*** Available records ***
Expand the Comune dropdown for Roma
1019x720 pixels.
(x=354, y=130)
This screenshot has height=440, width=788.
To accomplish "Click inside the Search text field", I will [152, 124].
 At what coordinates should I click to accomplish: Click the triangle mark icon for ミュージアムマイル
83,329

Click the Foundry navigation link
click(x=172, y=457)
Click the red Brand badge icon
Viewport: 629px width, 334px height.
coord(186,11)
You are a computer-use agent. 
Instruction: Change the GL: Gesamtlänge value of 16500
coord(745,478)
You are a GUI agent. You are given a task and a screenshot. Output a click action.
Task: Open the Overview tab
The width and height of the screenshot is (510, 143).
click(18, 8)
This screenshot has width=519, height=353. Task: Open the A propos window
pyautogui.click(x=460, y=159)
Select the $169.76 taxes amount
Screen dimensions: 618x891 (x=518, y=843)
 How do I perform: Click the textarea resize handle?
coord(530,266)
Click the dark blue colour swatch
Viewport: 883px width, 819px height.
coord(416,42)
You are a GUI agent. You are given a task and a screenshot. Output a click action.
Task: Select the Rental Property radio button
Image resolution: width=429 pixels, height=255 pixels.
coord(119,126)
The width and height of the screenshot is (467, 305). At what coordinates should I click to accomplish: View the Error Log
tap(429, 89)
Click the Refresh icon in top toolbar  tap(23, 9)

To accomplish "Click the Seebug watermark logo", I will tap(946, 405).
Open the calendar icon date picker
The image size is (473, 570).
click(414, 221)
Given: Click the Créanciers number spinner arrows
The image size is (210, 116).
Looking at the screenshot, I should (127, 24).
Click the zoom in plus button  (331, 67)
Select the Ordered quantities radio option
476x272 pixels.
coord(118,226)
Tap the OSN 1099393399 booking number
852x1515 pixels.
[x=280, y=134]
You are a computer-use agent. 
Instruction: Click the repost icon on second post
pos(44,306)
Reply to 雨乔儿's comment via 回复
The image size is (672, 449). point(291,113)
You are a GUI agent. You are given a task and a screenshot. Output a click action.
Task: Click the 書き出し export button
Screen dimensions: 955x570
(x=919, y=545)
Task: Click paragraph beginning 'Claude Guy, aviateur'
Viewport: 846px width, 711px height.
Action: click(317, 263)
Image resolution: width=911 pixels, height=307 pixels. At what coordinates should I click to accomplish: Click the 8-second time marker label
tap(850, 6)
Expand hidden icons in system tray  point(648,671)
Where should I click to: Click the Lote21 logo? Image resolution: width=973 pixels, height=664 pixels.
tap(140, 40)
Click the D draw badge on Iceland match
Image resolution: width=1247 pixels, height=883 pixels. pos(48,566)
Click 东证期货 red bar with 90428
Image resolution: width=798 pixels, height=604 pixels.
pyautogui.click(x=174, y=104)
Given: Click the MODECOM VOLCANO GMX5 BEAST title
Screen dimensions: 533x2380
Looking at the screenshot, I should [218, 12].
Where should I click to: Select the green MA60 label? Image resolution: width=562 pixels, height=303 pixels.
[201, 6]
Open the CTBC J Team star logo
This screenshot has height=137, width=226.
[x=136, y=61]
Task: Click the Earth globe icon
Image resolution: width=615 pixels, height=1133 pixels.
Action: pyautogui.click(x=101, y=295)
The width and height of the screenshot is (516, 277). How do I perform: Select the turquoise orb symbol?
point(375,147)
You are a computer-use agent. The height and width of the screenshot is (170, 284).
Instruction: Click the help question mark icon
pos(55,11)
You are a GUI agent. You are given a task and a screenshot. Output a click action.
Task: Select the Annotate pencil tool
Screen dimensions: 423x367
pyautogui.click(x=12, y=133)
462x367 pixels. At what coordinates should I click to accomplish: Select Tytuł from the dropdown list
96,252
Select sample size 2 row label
*** End of Available records ***
## What is needed
Among the lines of the material, find those that hold the word "Expand" and copy them.

## Answer to this problem
Expand the Comune dropdown for Roma
Expand hidden icons in system tray  point(648,671)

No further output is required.